= Given request =
Write out verbatim everything in the North Korea newsletter below, from "NORTH KOREA NEWSLETTER" down to "to increase output.".

= Text extract =
ID :
42146
Thu, 01/22/2009 - 18:37
Auther :

North Korea-weekly review-3


NORTH KOREA NEWSLETTER NO. 38 (January 22, 2009)

*** NEWS IN BRIEF (Part 1)

N. Korean Leader Visits Pyongyang Silk, Gum factories

SEOUL (Yonhap) -- North Korean leader Kim Jong-il has visited a silk yarn and gum
factory in Pyongyang to urge workers to enhance production and quality, the
North's state-run media reported on Jan. 15.
The North's Korean Central News Agency (KCNA) monitored in Seoul said Kim visited
the silk yarn factory and after praising workers called for redoubled effort to
raise production to world-class levels. He also said more should be done to
modernize production facilities and research on silkworms to increase output.

= Excerpted data =
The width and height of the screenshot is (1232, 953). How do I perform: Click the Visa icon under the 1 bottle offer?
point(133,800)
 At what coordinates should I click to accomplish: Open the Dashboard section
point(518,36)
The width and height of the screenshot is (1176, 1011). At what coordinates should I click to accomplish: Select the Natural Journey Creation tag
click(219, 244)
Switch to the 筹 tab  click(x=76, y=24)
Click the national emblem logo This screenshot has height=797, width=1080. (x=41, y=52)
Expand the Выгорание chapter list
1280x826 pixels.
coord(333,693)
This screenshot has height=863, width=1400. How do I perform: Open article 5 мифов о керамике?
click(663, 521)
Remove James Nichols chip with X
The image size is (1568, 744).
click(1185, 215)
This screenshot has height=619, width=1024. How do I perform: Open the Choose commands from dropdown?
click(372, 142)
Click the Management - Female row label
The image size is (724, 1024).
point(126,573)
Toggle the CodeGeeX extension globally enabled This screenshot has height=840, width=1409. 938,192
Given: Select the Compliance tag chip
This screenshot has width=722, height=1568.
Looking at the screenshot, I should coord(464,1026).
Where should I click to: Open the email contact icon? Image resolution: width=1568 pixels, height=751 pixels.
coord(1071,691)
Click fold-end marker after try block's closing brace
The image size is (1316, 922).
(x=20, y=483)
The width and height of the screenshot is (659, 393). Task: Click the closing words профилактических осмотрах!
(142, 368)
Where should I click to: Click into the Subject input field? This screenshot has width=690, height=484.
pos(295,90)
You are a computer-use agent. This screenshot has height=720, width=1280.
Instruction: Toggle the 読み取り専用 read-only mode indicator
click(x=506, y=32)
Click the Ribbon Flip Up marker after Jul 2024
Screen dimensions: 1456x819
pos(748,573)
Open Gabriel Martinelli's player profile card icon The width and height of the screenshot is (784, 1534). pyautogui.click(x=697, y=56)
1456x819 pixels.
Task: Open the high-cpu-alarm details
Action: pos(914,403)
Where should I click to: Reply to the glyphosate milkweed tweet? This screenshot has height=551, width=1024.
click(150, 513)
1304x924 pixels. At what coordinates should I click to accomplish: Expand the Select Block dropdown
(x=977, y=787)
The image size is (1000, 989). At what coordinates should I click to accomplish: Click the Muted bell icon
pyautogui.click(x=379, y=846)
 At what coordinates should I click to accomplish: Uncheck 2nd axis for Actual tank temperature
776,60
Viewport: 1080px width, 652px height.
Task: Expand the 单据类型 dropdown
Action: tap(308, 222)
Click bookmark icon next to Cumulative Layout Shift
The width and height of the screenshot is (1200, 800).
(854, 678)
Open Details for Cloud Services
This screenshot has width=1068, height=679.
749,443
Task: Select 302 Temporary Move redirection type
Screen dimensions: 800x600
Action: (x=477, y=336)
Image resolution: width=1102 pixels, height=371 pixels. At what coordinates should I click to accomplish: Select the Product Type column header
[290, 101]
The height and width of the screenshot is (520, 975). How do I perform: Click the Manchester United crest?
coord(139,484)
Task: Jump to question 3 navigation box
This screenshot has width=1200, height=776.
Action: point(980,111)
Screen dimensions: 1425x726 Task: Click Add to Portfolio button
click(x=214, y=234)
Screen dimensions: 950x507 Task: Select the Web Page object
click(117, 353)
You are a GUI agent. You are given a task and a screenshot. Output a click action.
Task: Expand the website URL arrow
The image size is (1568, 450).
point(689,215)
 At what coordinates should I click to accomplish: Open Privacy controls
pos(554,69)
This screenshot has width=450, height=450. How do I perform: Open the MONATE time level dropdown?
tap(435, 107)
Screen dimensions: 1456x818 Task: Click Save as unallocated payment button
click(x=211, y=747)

= Output below =
NORTH KOREA NEWSLETTER NO. 38 (January 22, 2009)

*** NEWS IN BRIEF (Part 1)

N. Korean Leader Visits Pyongyang Silk, Gum factories

SEOUL (Yonhap) -- North Korean leader Kim Jong-il has visited a silk yarn and gum
factory in Pyongyang to urge workers to enhance production and quality, the
North's state-run media reported on Jan. 15.
The North's Korean Central News Agency (KCNA) monitored in Seoul said Kim visited
the silk yarn factory and after praising workers called for redoubled effort to
raise production to world-class levels. He also said more should be done to
modernize production facilities and research on silkworms to increase output.